== Data to examine ==
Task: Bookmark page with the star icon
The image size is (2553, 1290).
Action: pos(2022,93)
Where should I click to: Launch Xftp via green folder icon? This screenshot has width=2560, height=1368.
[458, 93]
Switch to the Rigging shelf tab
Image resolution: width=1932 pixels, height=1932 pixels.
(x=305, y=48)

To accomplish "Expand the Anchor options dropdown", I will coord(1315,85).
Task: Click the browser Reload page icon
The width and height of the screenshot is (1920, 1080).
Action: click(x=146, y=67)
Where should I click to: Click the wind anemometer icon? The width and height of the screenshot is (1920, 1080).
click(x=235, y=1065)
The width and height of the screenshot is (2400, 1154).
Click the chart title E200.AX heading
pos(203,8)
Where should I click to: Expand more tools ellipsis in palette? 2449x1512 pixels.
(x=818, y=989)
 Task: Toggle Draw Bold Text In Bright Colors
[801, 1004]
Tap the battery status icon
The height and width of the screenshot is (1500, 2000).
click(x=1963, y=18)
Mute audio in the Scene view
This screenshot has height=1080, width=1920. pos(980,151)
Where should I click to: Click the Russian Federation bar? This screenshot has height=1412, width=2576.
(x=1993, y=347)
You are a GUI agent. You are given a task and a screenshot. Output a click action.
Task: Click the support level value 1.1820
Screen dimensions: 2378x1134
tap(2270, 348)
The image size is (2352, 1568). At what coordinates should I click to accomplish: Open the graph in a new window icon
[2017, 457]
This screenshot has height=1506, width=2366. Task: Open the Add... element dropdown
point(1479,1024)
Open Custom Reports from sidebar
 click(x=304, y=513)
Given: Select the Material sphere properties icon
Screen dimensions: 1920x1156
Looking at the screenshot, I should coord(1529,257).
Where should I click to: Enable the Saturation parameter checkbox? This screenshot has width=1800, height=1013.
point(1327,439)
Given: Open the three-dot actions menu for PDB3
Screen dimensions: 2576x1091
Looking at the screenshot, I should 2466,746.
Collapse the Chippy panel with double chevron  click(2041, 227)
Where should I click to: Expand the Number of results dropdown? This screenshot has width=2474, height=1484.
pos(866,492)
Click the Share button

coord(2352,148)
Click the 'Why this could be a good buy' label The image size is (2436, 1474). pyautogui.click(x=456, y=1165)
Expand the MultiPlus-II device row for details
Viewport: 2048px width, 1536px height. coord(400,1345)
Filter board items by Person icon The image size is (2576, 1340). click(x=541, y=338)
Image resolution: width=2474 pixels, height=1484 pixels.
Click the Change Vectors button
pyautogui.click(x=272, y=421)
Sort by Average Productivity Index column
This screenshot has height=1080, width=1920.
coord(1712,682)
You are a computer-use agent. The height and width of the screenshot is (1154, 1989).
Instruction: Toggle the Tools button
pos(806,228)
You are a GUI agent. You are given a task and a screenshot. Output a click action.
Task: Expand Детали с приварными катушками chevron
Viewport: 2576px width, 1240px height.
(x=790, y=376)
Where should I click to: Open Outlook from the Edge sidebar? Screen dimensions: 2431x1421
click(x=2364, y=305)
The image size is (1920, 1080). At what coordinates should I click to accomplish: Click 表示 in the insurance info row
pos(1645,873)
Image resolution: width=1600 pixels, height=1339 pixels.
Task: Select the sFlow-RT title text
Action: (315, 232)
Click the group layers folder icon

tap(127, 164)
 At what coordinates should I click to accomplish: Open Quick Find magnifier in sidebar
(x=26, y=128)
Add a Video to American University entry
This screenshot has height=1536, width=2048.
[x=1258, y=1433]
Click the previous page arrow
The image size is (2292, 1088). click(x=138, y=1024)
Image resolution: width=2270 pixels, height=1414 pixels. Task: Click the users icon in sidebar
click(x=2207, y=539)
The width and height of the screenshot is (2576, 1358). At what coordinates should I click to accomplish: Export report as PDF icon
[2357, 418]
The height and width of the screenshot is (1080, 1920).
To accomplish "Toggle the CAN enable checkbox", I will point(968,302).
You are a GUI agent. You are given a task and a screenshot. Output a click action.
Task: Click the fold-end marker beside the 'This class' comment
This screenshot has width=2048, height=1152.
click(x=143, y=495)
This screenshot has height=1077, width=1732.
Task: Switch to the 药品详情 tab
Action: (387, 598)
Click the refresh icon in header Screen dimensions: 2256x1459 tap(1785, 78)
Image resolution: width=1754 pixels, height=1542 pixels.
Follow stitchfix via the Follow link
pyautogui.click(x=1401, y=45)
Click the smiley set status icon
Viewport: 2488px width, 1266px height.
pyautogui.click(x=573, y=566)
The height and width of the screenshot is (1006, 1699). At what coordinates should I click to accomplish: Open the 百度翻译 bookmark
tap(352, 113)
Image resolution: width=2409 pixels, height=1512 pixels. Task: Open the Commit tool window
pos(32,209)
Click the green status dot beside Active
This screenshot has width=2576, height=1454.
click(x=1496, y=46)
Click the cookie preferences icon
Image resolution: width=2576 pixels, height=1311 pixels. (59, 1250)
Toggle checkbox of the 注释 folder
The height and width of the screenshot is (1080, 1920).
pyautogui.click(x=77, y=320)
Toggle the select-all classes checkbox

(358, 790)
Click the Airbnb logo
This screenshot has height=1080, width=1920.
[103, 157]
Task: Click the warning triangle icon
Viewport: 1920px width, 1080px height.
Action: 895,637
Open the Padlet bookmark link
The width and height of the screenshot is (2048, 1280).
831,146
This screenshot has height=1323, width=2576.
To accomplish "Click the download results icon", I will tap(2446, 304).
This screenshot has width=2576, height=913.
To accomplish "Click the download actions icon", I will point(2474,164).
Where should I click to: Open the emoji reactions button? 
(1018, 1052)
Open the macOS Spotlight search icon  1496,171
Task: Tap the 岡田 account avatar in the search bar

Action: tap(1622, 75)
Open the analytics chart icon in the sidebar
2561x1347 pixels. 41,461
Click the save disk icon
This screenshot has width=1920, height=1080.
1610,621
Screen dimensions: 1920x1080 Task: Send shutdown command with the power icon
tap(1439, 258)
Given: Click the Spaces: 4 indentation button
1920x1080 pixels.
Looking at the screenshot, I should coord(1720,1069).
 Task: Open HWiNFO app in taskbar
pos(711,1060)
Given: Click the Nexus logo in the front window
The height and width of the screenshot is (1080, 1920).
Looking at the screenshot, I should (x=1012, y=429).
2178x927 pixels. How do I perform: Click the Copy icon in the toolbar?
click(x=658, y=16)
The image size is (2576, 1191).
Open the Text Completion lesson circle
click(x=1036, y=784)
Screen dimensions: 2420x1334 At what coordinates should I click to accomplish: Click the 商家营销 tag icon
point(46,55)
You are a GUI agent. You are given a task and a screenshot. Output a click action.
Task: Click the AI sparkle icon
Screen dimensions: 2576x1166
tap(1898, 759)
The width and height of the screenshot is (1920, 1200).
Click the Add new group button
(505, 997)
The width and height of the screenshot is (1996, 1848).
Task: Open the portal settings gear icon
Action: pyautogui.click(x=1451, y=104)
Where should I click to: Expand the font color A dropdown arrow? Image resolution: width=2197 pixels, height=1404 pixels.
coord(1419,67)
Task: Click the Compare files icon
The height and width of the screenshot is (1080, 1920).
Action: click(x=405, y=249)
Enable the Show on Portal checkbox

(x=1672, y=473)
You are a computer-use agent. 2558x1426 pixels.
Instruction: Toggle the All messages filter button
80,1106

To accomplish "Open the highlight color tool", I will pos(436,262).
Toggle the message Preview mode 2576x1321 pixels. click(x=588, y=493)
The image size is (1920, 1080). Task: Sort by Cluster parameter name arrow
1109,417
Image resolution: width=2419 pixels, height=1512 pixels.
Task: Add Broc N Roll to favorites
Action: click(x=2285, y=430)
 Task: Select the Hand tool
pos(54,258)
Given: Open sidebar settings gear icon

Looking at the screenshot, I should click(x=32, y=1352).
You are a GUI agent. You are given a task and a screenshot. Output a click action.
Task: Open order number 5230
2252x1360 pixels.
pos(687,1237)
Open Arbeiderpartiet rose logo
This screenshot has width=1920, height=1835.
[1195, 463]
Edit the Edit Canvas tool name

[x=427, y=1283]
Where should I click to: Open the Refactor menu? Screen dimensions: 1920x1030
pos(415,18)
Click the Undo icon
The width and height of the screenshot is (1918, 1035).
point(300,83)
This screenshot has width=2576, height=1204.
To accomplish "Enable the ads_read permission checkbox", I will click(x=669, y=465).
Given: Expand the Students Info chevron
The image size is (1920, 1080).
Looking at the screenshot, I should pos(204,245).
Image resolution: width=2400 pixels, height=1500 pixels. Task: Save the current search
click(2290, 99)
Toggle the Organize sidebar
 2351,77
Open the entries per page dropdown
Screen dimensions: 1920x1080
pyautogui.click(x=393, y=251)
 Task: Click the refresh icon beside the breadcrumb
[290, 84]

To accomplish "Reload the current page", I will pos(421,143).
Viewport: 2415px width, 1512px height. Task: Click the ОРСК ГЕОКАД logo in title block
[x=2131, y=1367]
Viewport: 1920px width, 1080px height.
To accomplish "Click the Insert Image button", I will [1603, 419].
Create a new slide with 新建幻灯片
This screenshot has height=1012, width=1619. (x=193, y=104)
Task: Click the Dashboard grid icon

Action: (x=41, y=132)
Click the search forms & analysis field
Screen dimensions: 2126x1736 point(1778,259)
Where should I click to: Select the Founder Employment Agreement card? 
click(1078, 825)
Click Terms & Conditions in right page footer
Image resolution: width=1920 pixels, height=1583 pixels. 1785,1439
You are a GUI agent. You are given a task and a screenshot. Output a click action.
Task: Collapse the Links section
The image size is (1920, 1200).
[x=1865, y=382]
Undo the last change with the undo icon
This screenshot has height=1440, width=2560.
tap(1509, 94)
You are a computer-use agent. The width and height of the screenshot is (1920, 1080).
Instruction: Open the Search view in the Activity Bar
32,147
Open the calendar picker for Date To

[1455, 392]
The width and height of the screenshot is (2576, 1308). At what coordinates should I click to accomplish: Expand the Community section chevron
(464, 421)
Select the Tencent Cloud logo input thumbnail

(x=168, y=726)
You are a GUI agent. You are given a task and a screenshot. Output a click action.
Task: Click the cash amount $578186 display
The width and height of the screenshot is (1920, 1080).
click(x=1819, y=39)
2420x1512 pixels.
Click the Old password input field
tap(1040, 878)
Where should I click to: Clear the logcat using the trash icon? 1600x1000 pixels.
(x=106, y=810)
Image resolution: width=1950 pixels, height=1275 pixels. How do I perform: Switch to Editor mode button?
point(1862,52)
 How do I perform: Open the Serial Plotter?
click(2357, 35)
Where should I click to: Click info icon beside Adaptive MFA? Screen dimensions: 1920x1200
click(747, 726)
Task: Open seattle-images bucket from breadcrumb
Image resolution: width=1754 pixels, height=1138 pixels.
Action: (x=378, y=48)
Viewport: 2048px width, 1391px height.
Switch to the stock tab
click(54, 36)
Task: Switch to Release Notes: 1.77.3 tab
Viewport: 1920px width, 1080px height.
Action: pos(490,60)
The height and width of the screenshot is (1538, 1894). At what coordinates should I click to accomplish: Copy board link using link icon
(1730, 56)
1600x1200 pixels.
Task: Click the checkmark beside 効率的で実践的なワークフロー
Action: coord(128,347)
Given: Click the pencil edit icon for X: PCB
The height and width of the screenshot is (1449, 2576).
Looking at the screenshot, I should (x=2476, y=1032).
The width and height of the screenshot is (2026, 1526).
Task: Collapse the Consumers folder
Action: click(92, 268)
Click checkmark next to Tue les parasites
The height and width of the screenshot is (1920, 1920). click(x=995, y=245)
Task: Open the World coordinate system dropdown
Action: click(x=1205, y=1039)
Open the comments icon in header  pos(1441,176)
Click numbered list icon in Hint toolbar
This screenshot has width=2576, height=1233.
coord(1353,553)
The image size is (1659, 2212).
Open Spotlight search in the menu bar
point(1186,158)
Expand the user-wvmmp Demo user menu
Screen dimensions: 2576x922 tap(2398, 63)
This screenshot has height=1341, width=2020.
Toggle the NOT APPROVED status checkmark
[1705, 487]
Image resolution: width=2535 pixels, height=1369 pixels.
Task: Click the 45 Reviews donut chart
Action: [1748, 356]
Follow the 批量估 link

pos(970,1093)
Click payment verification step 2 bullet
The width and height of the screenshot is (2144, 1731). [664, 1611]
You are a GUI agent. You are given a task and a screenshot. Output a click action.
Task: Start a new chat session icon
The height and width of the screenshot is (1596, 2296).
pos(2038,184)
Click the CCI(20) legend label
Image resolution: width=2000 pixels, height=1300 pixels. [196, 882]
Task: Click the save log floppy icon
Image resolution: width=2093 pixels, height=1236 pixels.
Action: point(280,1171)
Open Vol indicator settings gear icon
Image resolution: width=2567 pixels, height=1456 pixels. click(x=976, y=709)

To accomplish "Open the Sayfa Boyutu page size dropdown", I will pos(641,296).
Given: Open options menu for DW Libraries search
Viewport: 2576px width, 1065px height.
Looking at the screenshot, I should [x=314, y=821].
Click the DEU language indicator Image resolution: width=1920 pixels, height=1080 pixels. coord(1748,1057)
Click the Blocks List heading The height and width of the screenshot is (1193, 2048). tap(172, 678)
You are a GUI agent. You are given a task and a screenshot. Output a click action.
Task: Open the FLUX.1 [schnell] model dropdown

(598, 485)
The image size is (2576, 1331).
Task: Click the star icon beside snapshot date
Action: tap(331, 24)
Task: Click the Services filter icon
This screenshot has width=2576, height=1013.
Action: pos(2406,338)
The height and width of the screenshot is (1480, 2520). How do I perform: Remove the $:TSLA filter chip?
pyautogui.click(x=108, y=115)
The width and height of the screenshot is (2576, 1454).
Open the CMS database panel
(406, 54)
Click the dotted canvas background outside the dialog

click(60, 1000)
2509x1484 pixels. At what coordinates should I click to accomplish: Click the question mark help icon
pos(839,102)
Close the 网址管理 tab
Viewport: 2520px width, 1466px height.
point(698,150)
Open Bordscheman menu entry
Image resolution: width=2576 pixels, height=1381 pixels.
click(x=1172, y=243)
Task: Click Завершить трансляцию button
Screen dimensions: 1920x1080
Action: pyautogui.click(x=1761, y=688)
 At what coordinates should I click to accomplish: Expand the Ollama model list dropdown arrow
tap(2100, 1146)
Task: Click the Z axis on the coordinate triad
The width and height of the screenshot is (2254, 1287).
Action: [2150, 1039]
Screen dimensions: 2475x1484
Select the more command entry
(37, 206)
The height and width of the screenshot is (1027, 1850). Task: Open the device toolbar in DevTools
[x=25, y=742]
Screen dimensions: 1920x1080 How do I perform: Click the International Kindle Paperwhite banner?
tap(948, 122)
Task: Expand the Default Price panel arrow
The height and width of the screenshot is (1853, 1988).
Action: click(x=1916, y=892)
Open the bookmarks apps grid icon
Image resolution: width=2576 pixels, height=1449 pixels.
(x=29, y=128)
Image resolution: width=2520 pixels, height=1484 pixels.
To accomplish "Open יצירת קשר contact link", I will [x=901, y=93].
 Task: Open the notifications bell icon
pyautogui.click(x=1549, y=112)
===
Where a line of the records above holds the word "header", copy that line.

Click the refresh icon in header Screen dimensions: 2256x1459 tap(1785, 78)
Open the comments icon in header  pos(1441,176)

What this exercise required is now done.